Long-term outcome in children treated for craniopharyngioma with and without radiotherapy

Abstract

The authors report the results of surgery alone or in combination with radiotherapy in the management of craniopharyngiomas in children. The authors retrospectively reviewed the outcomes in 31 patients treated for craniopharyngiomas at the Department of Radiation Oncology at Washington University in St. Louis and the St. Louis Children's Hospital. The median age at diagnosis was 8.1 years (range 1.1-21 years). Fourteen patients underwent gross-total resection (GTR) with observation, and 6 patients underwent subtotal resection (STR) with observation. Ten patients underwent STR or cyst aspiration followed by external-beam radiotherapy, and 1 patient underwent cyst aspiration followed by intracystic 32P installation.
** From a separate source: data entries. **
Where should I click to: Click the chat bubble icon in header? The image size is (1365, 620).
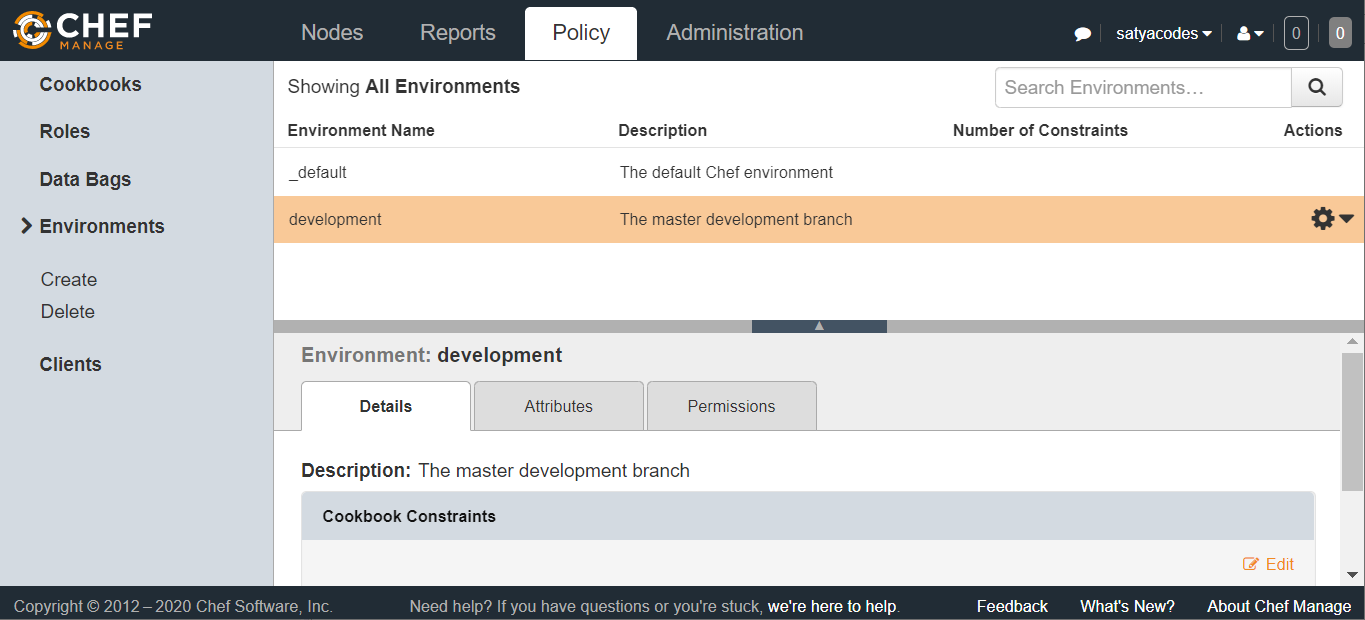tap(1082, 34)
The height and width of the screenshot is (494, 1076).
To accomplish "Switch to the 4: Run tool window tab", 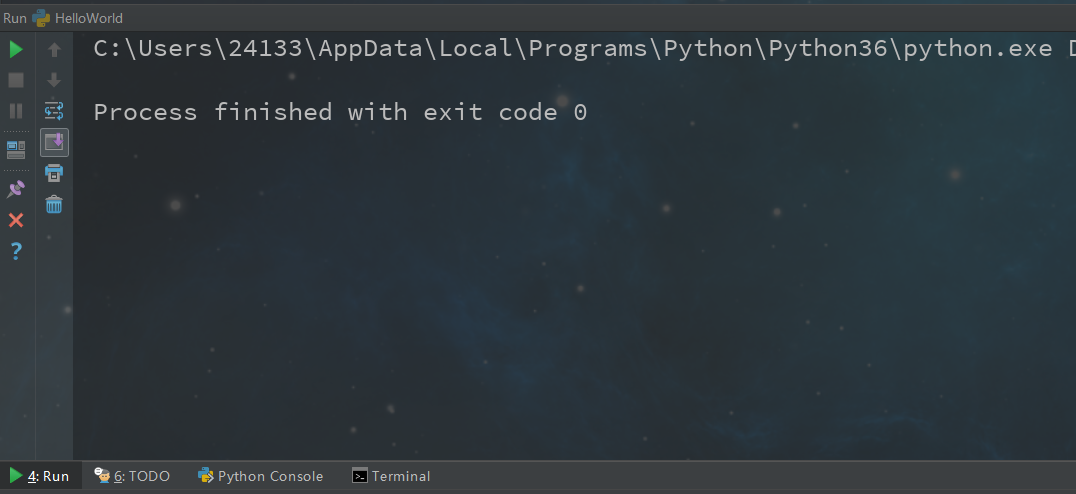I will (39, 476).

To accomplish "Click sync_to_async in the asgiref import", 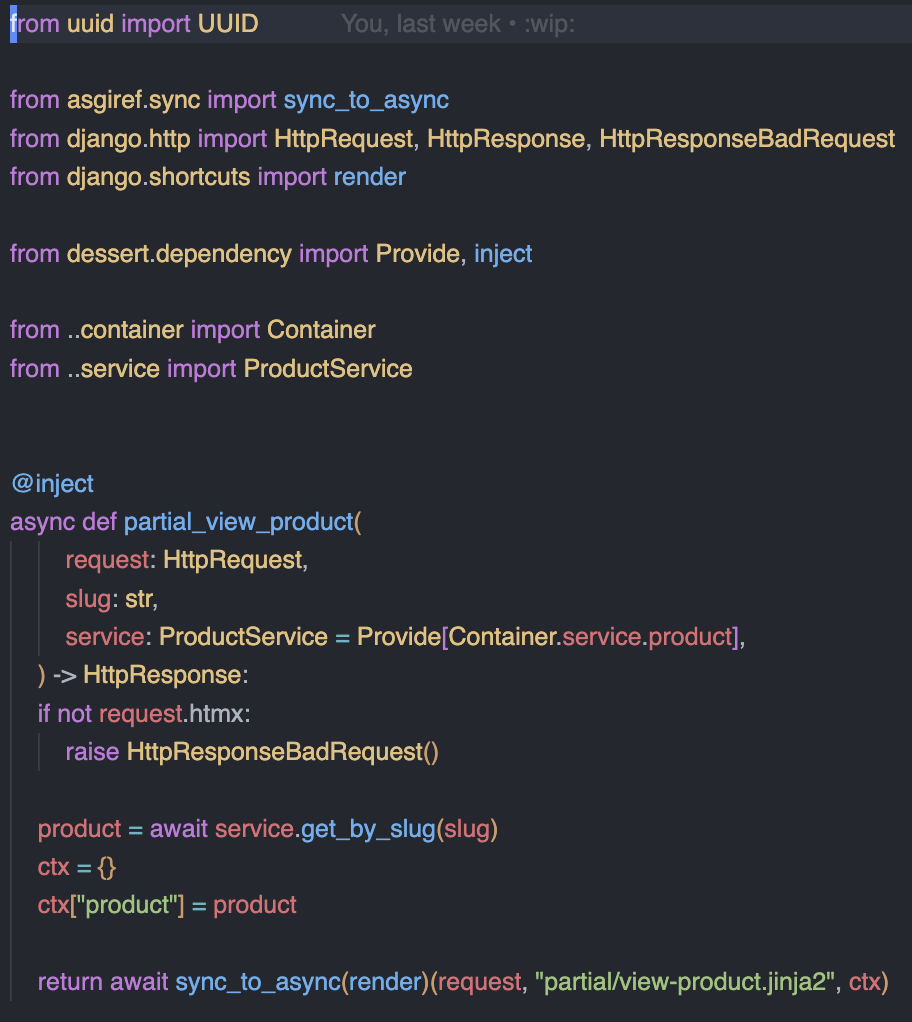I will (x=366, y=100).
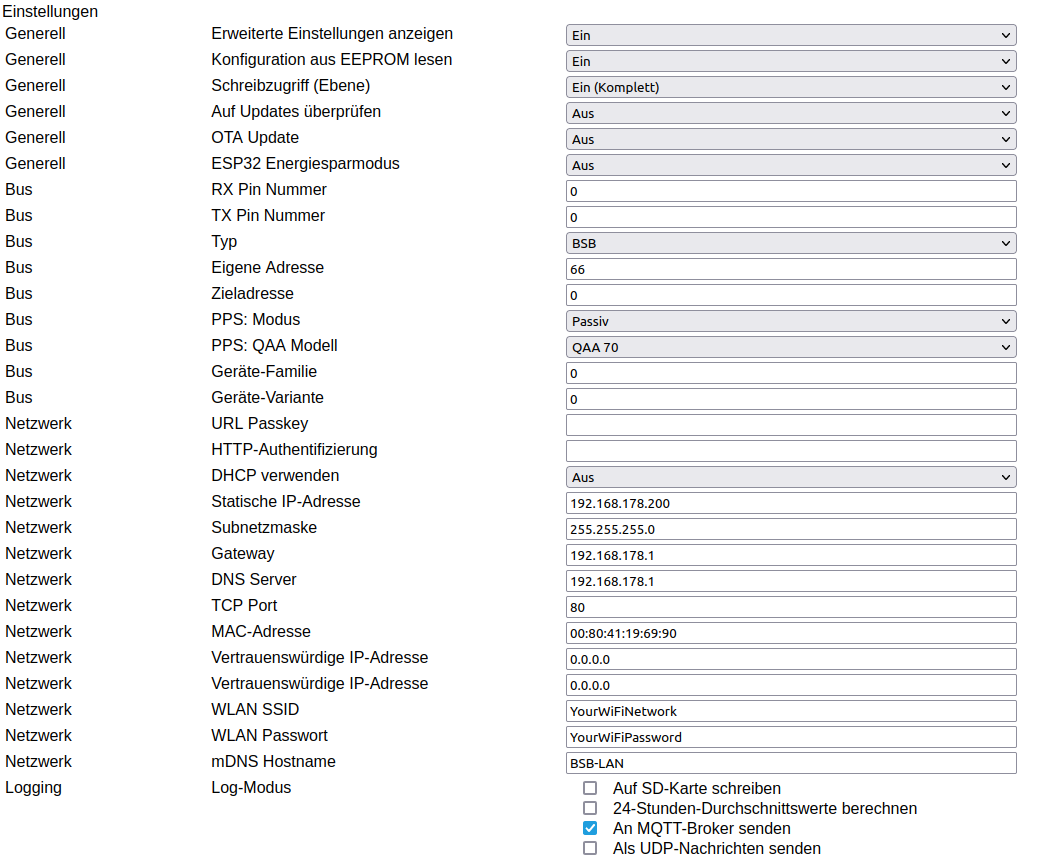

The median follow-up for all surviving patients was 78.2 months. Overall survival and local control rates at 10 years were 96 and 58%, respectively. One patient died of the disease, and 12 patients had subsequent recurrences. Of those with recurrences, 6 patients had undergone initial STR with observation and 6 had been treated with GTR and observation. The median time to progression was 17.9 months in the patients who underwent limited resection, and 55 months for those who underwent GTR. There were no recurrences in the patients who received radiotherapy at the time of initial diagnosis. Radiotherapy delivered as part of the initial management of craniopharyngiomas in children or at the time of recurrence provides effective local control.